§ Supplied text:
++++++++
But what is the difference with a NetApp storage for example? A NetApp system can also provide you the same capabilities and is already doing this for years. The first thing in which Elastifile’s approach is different than NetApp, is the way the product is written. It’s written for high performance and low latency. Elastifile only supports flash devices and the software knows how to handle the different types of flash devices to get the best performance and extend the lifetime of flash devices. Furthermore, ElastiFile is linearly scalable and can be combined with compute (Hyperconverged Solutions).
Another difference is that the Elastifile Cloud File System can run inside a (public) cloud environment and connect this to your own on premise environment. The problem with (public) cloud environment is that it gives you not the same predictable performance as in your on-premise environment. The Elastifile Cloud File System have a dynamic data path to handle noisy and fluctuating environments like the cloud. Due to this dynamic path Elastifile can run with high-performance and most important with low latency in cloud-like environments.
Elastifile’s Cloud File System can be deployed in three different deployment models:
Dedicated Storage mode
The first deployment model is HCI, where the Elastifile software runs on top of a hypervisor. Now, Elastifile supports only VMware, additional hypervisors will be added in future releases. You can compare this deployment with many other HCI vendors, but when connecting and combining the HCI deployment model with one of the other deployment options it gives you more flexibility and capabilities. Most other HCI vendors only support a small set of certified hardware configurations, wherein Elastifile supports a broad range of hardware configurations.
The second and in my opinion the most interesting deployment model is the dedicated storage mode deployment. In this model, the Elastifile software is directly installed on servers with flash devices. Together they create the Elastifile distributed storage. With this deployment model, it is possible to connect hypervisors directly to these storage nodes using NFS (and in the future SMB3), but also connect bare-metal servers with Linux, Oracle or even container based workloads to this same storage pool.
As we already discussed earlier the latest deployment is the In-Cloud deployment. Elastifile can run In-Cloud in one of the big public cloud providers but is not limited to public clouds. Elastifile can also run in other clouds as long it delivers flash based storage as infrastructure. The Elastifile can use the storage to build its distributed low-latency cloud file system.
When combining these three models you get a Cloud ready file system with high performance, low latency and a lot of flexibility and possible use-cases.
++++++++
§ Data excerpt:

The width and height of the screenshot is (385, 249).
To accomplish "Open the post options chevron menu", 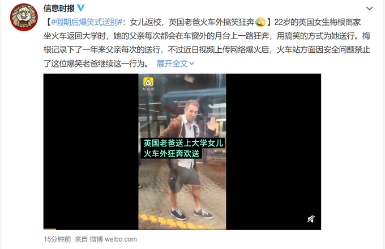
++++++++
§ What is asked:
List the deployment models for Elastifile's Cloud File System that the Elastifile text describes.

§ Complete output:
- HCI (the Elastifile software runs on top of a hypervisor)
- Dedicated storage mode (the Elastifile software is installed directly on servers with flash devices)
- In-Cloud (Elastifile runs in a public cloud, or in another cloud that delivers flash-based storage as infrastructure)